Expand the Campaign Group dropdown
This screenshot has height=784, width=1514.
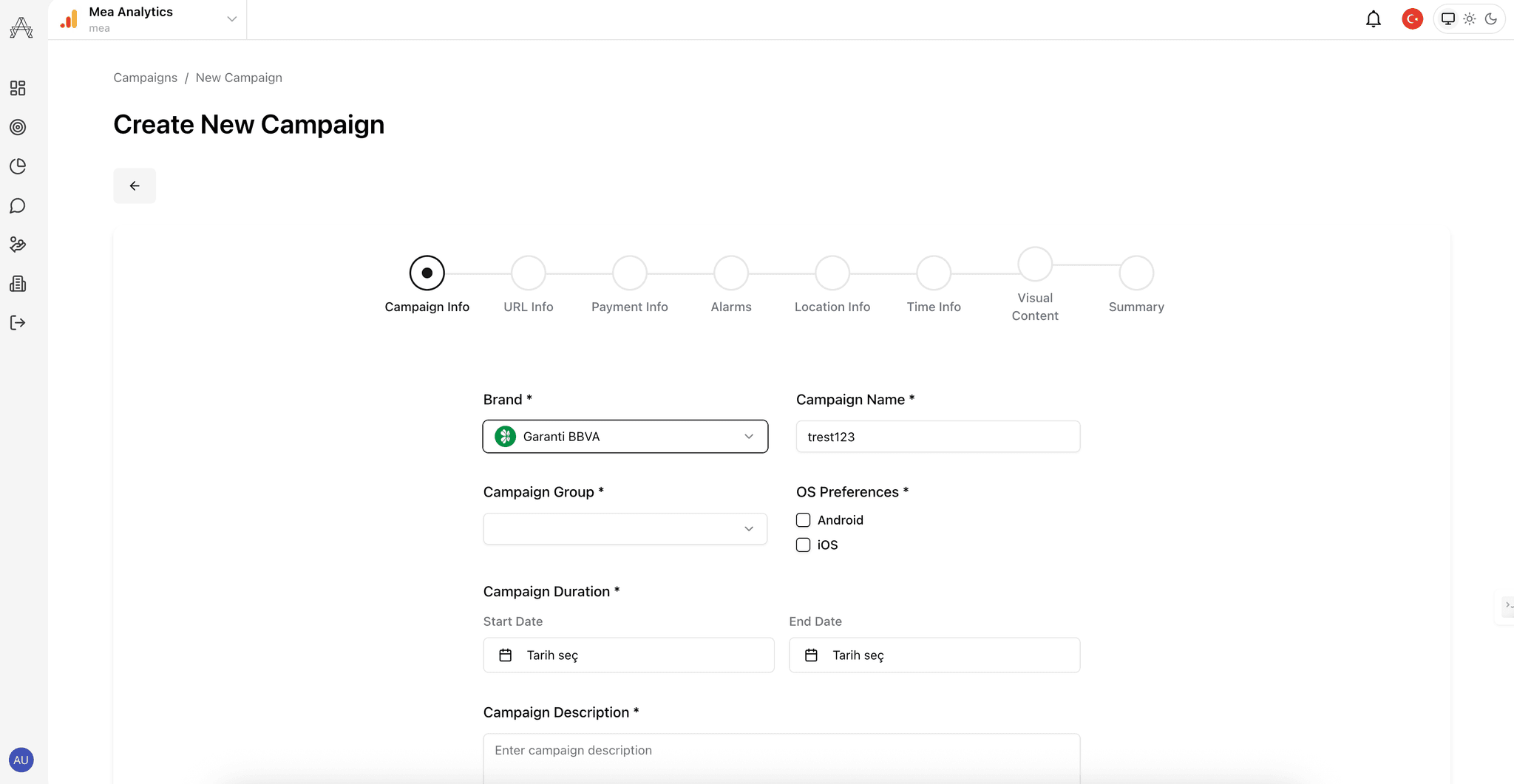pyautogui.click(x=625, y=528)
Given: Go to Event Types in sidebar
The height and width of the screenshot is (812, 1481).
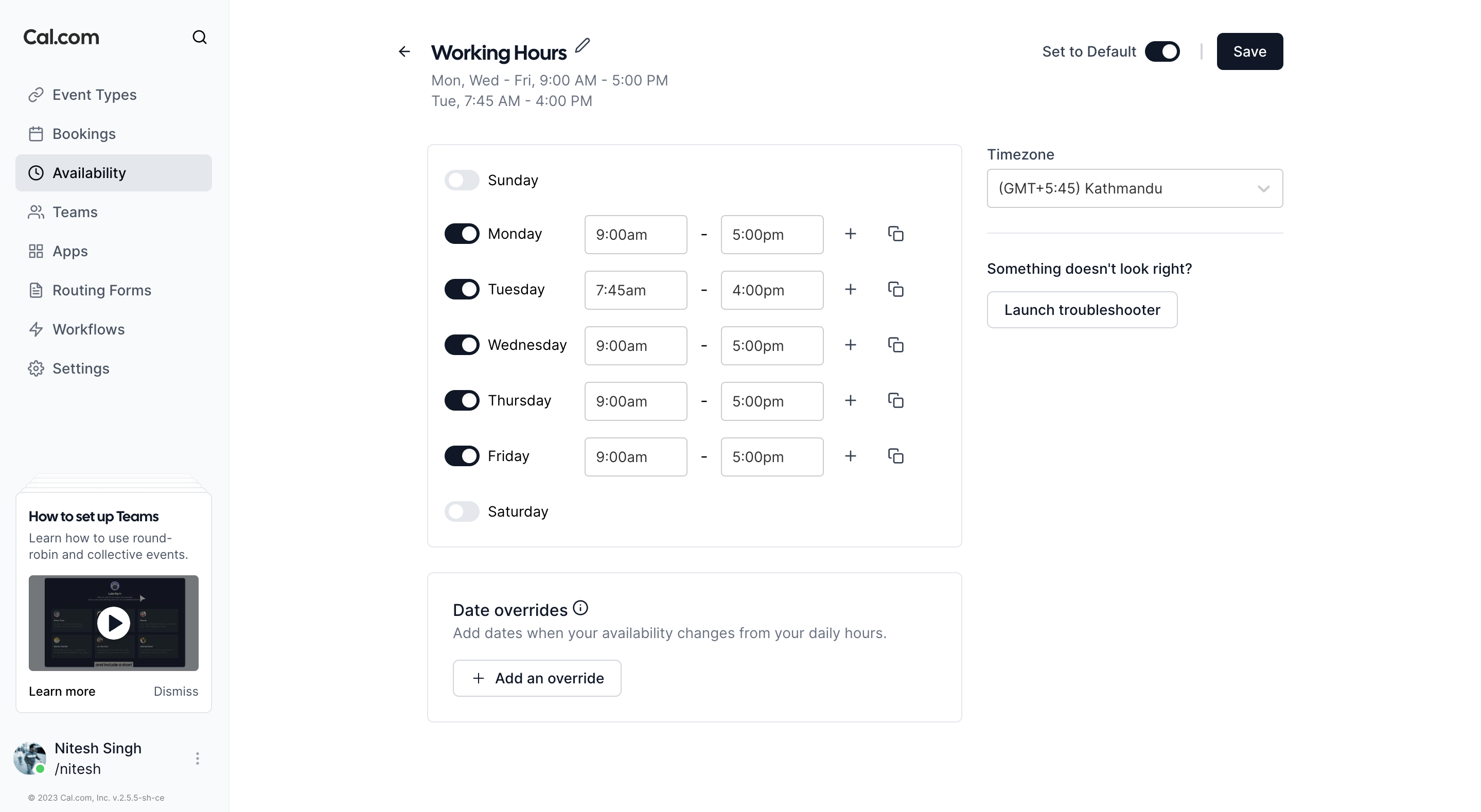Looking at the screenshot, I should (94, 95).
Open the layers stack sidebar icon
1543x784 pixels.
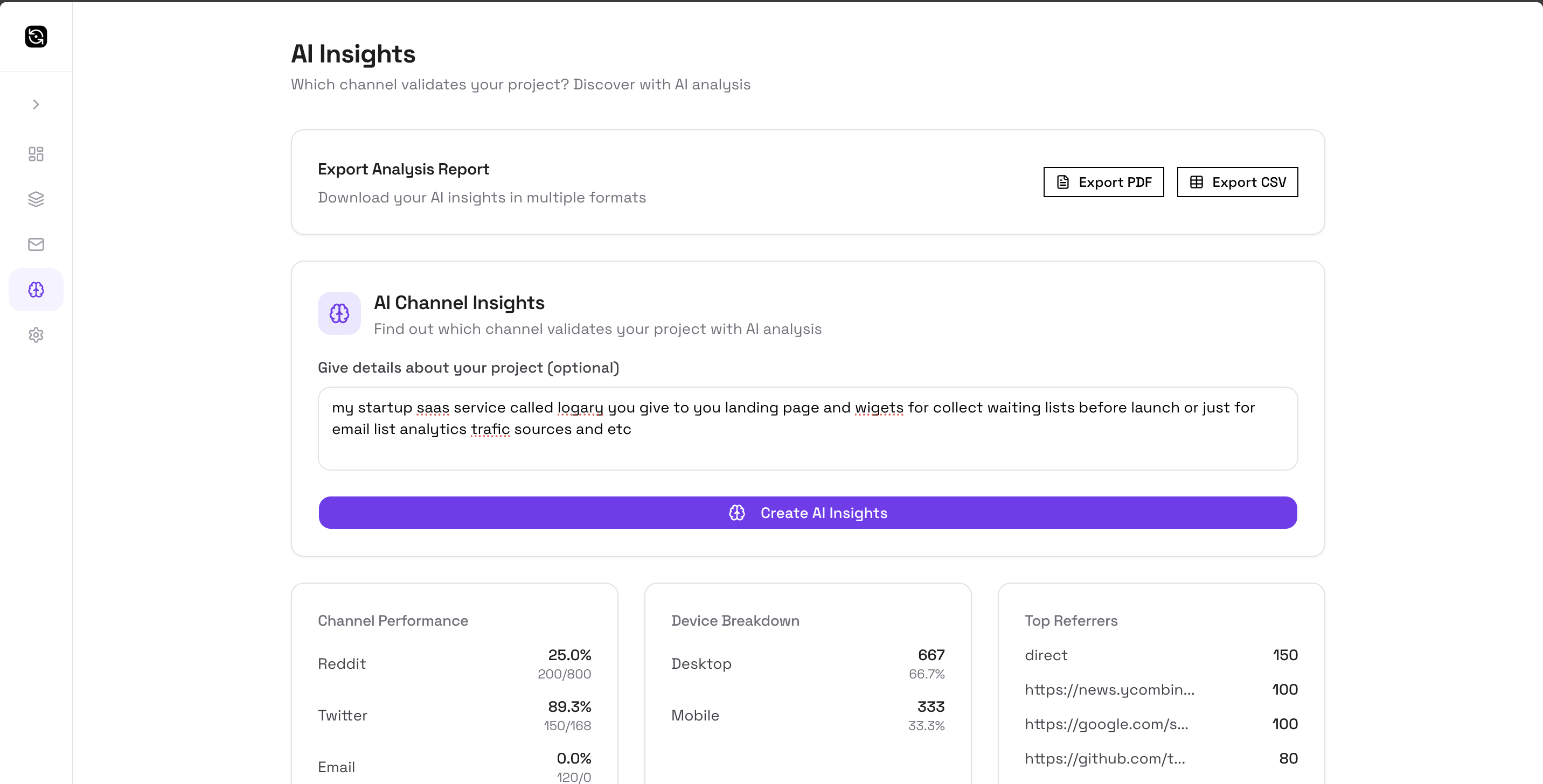(36, 199)
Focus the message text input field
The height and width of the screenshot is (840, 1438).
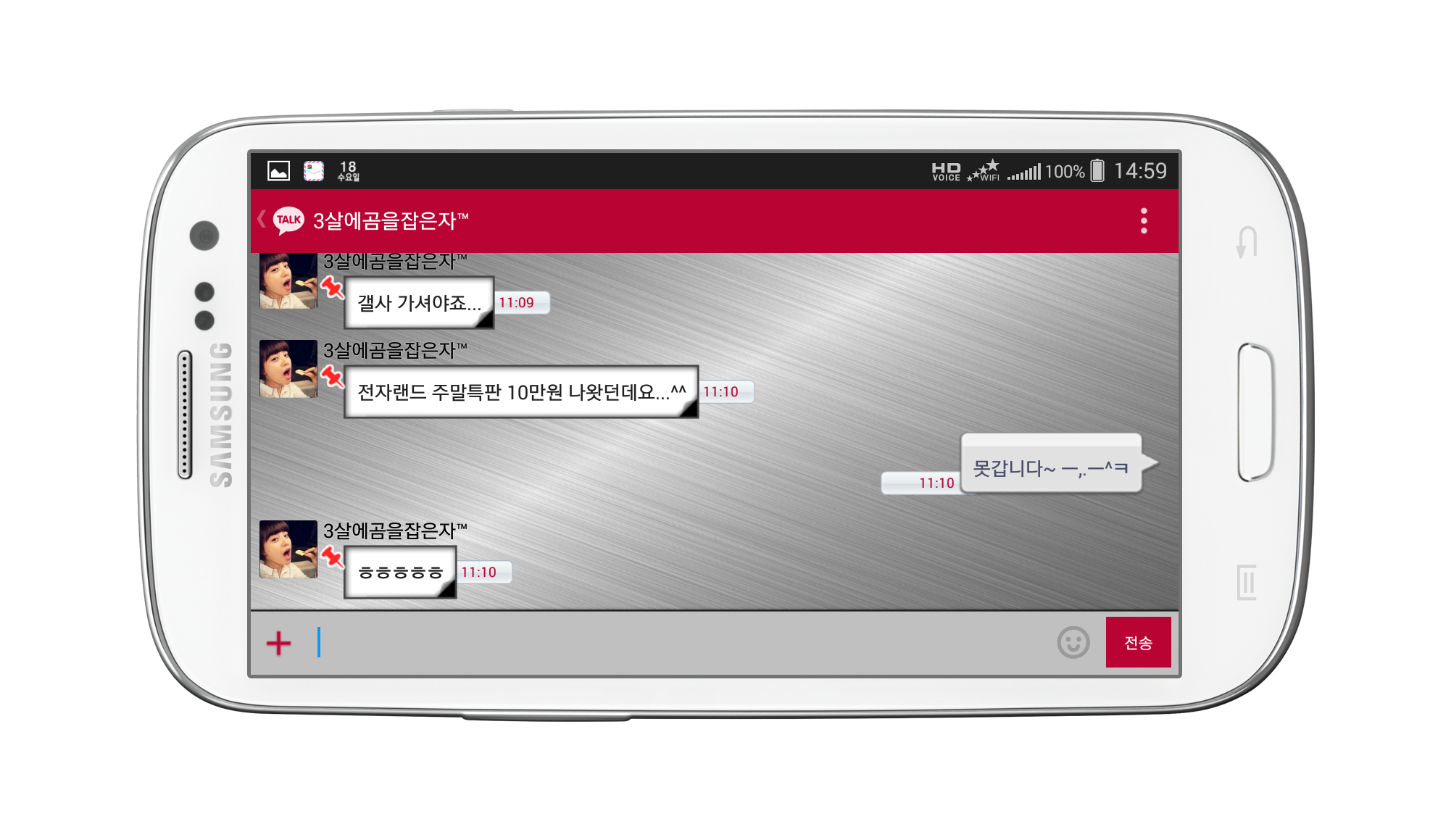(x=681, y=643)
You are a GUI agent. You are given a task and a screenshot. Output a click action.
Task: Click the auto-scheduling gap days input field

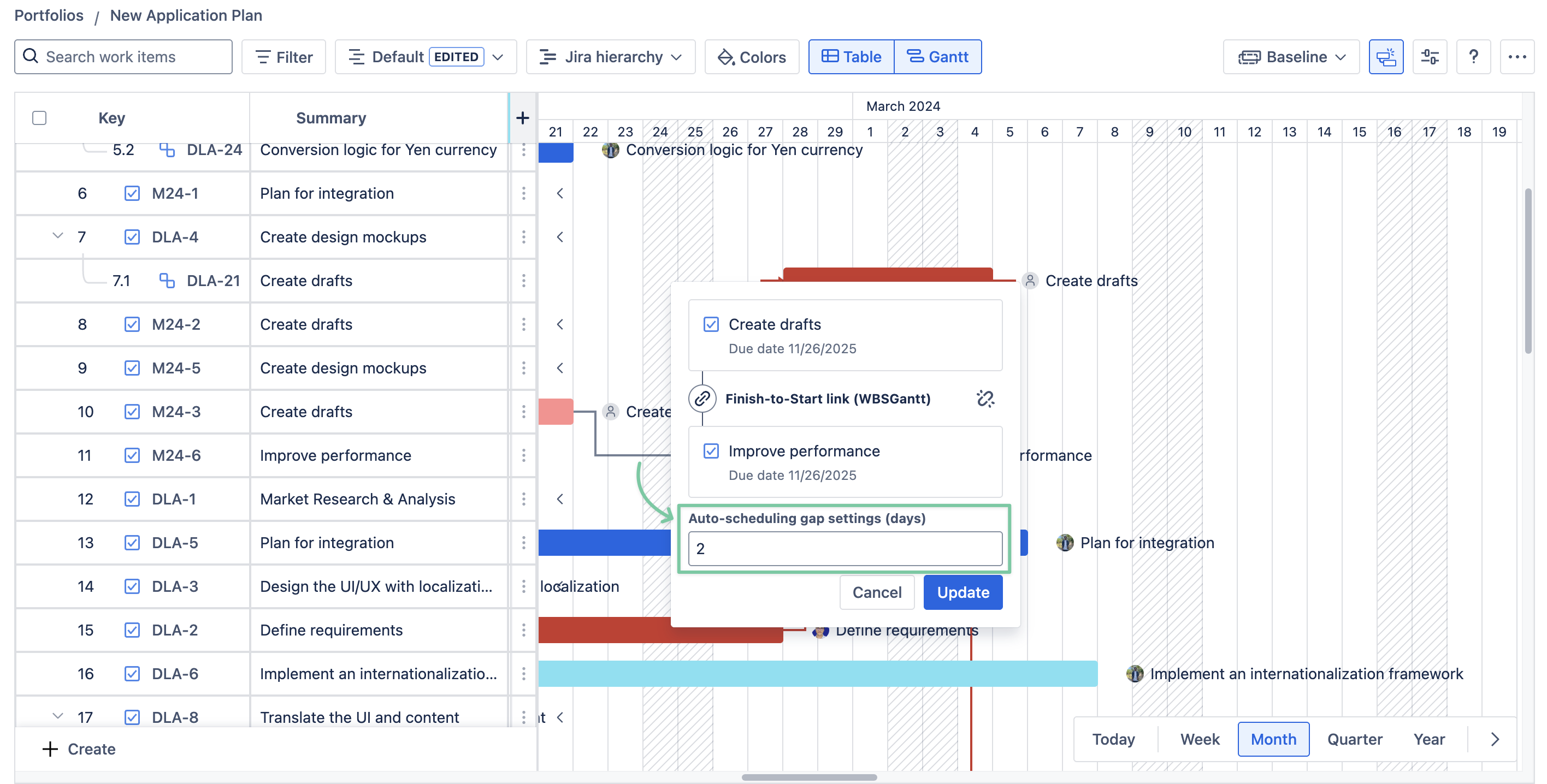[x=845, y=548]
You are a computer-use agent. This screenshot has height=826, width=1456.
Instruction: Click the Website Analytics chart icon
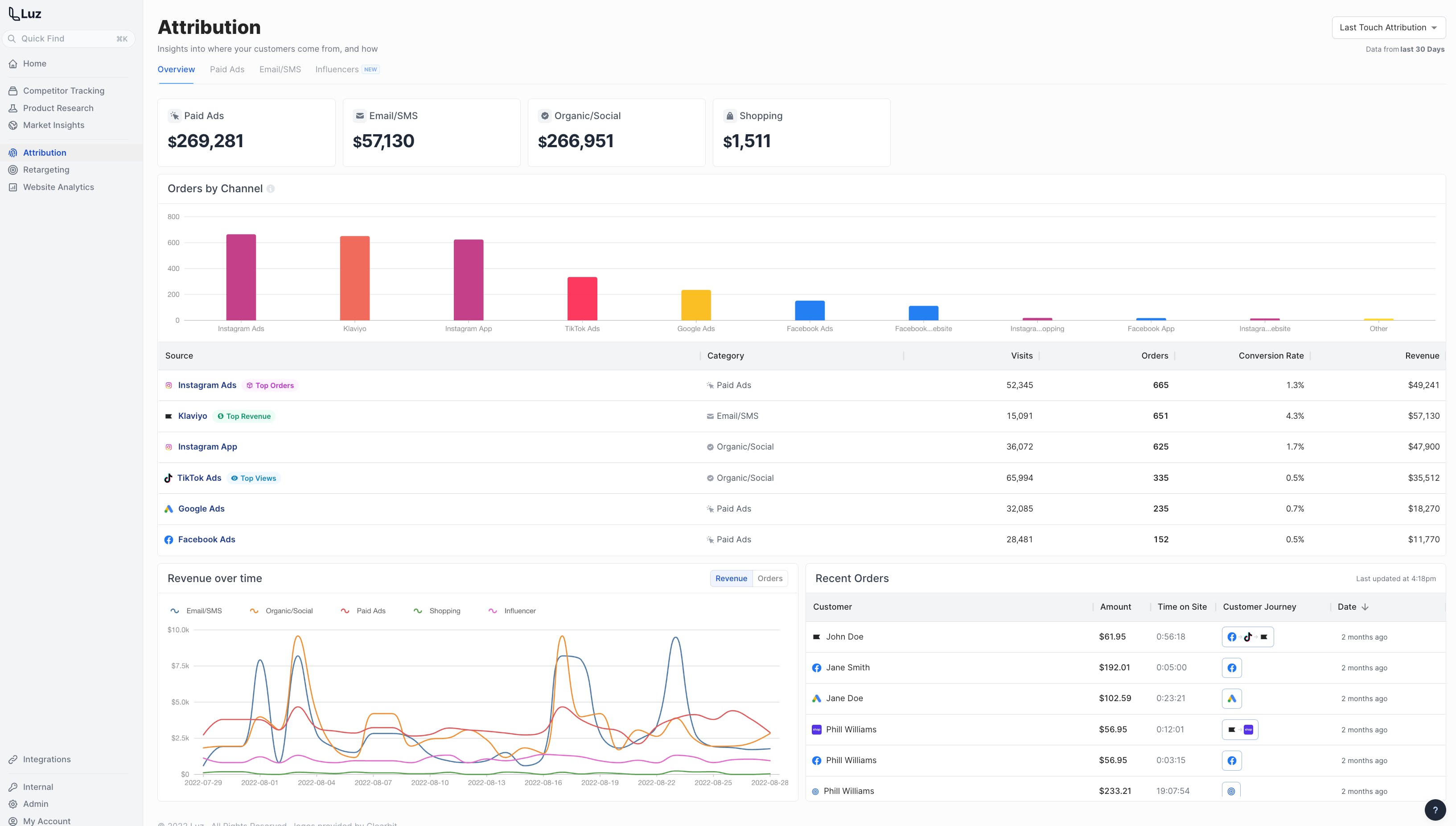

• _REQUIRED WORK_
Find all lines holding the word "sidebar" in the records above and copy them.

• _ANSWER SPACE_
Given: Go to Event Types in sidebar
Open the layers stack sidebar icon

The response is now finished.